Bong Joon Ho’s Buzzy Drama on Family, Money and Violence
DIRECTOR: BONG JOON HO/2019
You might have heard it’s best to know as little as possible about Parasite before seeing it. While it can’t be spoiled in the same way as something like murder mystery Knives Out, I’m glad I only knew a few details of this unusual story. Because of that, I’m making this a Choose Your Own Adventure review. Feel free to read everything now, or if you’d prefer to stay in the dark, skip the paragraphs with plot details and come back after watching the film.

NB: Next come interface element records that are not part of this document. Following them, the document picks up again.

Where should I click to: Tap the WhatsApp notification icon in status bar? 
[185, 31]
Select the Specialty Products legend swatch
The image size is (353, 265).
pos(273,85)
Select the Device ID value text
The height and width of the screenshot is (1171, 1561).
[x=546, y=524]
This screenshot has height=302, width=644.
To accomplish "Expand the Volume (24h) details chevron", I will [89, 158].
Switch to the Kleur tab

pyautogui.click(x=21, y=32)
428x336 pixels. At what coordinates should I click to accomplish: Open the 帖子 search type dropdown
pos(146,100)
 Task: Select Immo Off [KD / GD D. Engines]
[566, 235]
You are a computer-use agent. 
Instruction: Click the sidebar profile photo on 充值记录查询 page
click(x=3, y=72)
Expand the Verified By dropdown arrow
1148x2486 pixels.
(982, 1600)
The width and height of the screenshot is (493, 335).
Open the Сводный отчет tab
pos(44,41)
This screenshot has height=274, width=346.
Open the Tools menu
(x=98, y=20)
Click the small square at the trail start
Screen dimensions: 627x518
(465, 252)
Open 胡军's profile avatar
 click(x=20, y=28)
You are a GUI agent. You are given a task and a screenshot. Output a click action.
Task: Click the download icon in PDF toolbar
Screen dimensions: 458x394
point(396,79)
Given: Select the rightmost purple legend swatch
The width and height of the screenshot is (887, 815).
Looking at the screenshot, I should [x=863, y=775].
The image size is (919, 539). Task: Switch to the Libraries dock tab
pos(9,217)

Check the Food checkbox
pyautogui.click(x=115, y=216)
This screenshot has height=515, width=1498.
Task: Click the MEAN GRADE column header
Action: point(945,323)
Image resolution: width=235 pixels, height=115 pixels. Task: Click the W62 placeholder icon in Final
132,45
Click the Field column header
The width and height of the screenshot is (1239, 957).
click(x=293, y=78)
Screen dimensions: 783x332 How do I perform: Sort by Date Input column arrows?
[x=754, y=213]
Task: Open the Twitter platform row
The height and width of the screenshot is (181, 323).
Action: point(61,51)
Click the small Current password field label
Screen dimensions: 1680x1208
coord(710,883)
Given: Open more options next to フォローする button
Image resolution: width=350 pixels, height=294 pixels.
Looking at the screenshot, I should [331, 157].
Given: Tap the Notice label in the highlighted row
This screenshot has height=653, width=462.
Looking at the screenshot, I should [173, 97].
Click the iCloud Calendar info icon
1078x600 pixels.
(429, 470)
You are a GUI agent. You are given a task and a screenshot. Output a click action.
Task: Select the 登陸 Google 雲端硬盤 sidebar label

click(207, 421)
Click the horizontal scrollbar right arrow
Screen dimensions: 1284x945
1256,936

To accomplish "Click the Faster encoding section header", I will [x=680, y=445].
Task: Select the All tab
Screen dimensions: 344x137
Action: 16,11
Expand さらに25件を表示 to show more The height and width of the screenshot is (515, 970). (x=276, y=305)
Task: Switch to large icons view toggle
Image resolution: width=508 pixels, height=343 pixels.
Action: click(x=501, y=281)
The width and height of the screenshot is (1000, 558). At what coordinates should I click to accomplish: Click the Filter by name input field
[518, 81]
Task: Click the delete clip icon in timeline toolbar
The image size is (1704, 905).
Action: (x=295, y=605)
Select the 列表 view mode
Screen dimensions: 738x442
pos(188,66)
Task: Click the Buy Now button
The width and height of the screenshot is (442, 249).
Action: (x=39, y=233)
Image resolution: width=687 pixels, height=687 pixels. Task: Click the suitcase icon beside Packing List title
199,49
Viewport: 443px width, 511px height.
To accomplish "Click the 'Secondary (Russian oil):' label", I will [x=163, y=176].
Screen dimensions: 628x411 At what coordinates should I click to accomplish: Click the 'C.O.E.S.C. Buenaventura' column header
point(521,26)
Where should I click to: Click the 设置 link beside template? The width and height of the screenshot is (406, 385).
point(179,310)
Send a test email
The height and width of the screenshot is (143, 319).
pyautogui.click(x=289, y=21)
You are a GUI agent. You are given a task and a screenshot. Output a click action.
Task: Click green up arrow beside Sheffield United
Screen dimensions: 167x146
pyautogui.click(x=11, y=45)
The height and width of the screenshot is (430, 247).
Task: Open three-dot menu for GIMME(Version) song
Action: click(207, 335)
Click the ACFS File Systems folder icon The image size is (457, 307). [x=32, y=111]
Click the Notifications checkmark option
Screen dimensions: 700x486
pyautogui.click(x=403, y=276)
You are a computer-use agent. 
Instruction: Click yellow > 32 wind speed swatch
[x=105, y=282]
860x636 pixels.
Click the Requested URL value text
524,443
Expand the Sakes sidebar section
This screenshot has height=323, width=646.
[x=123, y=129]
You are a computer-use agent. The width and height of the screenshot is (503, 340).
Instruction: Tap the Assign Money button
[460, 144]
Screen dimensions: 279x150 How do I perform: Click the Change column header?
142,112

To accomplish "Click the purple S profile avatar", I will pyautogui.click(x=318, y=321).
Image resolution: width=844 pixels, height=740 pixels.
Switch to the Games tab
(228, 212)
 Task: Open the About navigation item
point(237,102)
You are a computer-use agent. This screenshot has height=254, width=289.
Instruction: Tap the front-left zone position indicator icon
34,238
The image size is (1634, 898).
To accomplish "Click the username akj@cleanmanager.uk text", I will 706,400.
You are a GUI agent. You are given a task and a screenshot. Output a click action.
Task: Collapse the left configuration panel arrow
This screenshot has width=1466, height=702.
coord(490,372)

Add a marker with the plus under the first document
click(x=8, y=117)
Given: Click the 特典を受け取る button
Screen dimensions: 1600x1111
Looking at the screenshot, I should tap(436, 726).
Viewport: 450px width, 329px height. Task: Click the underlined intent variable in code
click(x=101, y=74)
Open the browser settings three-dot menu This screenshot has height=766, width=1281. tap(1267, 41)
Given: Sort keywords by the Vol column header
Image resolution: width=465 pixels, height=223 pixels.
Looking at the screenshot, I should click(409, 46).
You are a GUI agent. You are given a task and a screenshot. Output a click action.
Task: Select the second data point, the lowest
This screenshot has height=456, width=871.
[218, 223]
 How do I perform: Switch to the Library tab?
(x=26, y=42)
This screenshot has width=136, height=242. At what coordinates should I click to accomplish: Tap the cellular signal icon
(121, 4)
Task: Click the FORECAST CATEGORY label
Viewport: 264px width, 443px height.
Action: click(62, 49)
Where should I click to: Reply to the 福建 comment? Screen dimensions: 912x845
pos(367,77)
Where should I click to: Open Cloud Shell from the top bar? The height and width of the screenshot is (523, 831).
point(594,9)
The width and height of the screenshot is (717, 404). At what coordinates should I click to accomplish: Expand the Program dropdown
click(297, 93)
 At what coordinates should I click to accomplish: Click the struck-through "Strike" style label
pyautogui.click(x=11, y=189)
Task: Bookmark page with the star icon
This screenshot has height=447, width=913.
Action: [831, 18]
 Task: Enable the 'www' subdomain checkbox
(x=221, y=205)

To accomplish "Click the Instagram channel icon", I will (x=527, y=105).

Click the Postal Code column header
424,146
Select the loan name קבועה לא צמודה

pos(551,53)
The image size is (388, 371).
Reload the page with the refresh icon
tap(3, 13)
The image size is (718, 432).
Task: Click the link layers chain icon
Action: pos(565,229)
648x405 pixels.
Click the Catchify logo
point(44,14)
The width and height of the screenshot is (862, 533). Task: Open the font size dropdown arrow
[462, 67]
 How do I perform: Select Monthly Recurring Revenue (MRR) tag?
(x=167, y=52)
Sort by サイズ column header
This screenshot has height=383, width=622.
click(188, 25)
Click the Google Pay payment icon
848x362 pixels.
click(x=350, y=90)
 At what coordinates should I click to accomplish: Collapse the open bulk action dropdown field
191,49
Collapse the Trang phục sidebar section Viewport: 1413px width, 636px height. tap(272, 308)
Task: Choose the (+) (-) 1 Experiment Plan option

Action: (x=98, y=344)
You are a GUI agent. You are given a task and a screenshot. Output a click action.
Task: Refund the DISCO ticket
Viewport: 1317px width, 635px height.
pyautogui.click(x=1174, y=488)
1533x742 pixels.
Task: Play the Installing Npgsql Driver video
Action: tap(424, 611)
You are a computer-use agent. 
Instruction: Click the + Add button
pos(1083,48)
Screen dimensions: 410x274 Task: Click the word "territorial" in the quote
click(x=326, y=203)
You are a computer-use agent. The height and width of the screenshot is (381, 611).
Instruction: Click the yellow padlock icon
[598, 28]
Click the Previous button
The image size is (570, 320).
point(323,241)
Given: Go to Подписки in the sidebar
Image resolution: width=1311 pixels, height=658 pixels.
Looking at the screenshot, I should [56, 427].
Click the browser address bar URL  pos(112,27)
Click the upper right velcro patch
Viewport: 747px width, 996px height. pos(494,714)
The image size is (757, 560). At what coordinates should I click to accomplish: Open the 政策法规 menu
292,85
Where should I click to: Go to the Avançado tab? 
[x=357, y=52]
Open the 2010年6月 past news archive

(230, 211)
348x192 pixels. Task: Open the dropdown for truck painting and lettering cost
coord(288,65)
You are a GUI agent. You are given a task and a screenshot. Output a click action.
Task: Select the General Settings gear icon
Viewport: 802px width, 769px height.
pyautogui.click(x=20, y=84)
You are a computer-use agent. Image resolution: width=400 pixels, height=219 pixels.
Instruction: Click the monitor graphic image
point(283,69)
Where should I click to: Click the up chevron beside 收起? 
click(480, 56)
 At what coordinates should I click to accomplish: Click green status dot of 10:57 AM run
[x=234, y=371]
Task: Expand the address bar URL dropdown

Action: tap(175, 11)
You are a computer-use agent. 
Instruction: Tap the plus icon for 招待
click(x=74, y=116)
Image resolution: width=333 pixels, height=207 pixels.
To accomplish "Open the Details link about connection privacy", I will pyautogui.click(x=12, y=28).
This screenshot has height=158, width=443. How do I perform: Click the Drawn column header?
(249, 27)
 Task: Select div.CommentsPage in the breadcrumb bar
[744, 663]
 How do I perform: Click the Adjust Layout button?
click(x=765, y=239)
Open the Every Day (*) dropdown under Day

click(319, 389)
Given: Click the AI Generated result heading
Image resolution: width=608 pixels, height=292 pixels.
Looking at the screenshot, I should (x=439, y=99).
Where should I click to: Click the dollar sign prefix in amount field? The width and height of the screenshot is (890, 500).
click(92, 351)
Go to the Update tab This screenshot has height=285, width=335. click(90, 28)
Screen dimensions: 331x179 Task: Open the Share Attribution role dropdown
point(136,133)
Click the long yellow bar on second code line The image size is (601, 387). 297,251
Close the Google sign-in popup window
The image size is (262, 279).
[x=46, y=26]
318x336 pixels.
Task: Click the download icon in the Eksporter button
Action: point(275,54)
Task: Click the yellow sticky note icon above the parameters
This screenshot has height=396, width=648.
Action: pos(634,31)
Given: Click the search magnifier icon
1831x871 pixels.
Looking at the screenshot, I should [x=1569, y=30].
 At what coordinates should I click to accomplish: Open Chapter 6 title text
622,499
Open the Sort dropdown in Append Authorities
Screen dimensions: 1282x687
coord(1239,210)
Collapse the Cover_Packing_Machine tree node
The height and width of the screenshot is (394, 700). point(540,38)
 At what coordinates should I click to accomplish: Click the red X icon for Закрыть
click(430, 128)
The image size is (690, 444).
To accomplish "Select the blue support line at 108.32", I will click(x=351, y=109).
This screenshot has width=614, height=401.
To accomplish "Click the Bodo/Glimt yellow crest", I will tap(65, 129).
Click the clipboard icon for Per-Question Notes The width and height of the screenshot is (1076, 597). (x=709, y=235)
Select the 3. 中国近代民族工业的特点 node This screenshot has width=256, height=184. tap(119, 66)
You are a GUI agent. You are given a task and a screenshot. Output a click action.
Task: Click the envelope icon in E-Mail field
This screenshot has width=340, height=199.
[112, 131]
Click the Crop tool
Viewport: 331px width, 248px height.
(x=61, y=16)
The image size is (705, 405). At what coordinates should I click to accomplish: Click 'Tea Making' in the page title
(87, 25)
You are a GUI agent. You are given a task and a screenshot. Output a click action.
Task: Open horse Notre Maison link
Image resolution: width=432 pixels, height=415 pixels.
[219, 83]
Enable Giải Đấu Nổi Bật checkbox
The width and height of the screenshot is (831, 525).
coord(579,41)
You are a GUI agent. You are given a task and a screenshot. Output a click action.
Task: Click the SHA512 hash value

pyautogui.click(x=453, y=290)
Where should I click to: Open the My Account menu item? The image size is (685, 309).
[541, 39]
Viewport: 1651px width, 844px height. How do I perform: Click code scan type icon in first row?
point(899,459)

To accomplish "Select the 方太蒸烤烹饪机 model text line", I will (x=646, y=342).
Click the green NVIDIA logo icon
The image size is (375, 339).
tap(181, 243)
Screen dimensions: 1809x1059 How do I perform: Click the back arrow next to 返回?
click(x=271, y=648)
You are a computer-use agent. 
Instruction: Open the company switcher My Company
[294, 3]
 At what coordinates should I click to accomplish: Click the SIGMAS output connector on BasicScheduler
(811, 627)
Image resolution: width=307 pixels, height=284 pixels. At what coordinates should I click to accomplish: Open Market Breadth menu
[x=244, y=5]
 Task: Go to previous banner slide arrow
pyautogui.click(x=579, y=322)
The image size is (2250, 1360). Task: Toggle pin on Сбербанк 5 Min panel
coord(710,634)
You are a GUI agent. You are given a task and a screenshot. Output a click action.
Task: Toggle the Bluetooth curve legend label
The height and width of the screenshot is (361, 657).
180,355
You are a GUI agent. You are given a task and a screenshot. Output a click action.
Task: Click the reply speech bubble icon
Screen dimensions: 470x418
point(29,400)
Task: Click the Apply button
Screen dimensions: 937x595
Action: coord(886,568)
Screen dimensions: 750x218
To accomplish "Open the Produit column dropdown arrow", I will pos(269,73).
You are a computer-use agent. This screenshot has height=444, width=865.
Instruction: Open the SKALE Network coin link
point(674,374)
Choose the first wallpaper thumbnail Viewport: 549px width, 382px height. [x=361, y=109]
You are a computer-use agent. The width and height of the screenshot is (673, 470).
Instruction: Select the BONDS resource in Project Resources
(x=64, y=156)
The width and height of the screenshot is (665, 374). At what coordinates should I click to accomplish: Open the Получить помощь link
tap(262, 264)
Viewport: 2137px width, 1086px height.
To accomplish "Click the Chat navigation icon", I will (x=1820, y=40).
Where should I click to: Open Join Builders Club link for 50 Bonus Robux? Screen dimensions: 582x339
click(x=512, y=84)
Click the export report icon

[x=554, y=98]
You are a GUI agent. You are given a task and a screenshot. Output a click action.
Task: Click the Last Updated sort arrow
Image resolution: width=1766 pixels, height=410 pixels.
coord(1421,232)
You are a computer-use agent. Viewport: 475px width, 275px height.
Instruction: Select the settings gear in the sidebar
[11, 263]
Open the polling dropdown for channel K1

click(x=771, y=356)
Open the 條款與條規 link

(Plot details!) For those of you whose curiosity can’t wait to be satisfied, Parasite follows Kim Ki-Taek (Song Kang Ho), his wife Chung-sook (Chang Hyae Jin), and their children Ki-woo (Choi Woo Shik) and Ki-jung (Park So Dam). They live in a semi-basement apartment in Seoul, finding odd jobs and pooling money to get food on the table. When a friend recommends Ki-woo as an English tutor for the wealthy Park family, they find their first steady income in some time. Soon Ki-woo recommends Ki-jung as an art tutor, who recommends Ki-Taek as a chauffer, who recommends Chung-sook as a housekeeper. The only problem? They’ve faked any degrees and experience needed for these jobs. Only time will tell how long they can keep up the charade, especially as they become more involved with the Parks’ parents, two children, and housekeeper. (End plot details.)
Like Knives Out and Ready or Not, Parasite focuses on what happens when the working class enters the world of the rich and when family, money, and violence intersect. Don’t worry that you’ve seen this film already, though. Knives Out lived for its laughs, and Ready or Not based its narrative in horror, but Parasite finds its heart in character drama. While that means it’s the least “fun” of the three, it handles its story with the most finesse.
(Plot details!) Bong Joon Ho’s last two films, Okja and Snowpiercer, dealt with similar themes but wore their opinions on their sleeves. (For all its merits, Okja felt preachy at times.) Parasite is not a fable or an adventure, which makes any message secondary to understanding the two families. It never asks for sympathy for the Kim family when you see their financial hardships or for the Park family when they fall into another trap. It never asks you to judge the Kims when their plot escalates beyond white lies or for the Parks when they make snide comments about the lower classes. (End plot details.)
Because the camera is a neutral observer, Parasite feels more like literature than those other films; to American audiences, almost a Southern Gothic. Like William Faulkner or Flannery O’Connor, Joon Ho sets his characters in a community dependent on socioeconomic inequality. They abide by their class roles in a historic, majestic home with a delicate, classical score to match. But if you’ve read “A Rose for Emily” or “A Good Man Is Hard to Find,” you know that’s only true until it isn’t. The wealthy’s tragic flaw comes in their pride, while the poor find theirs in their want; the inevitable conflict comes when they collide.
(Plot details!) A macabre twist jolts us out of that elegant façade. What we thought was an exposé on income inequality becomes an investigation into how far people will go to have just a little bit more. The score takes a modern turn, and the greenish tint coloring every frame of the film—is that the color of money? Of jealousy? Perhaps a skewed tint of the screens our characters are so dependent on? (End plot details.)
The only thing this film requires of you is empathy. Like Faulkner’s Emily or O’Connor’s Grandmother, neither family stops being human no matter how selfish they grow or how tense the plot becomes. With the help of a strong ensemble cast, this makes Parasite Joon Ho’s greatest accomplishment yet.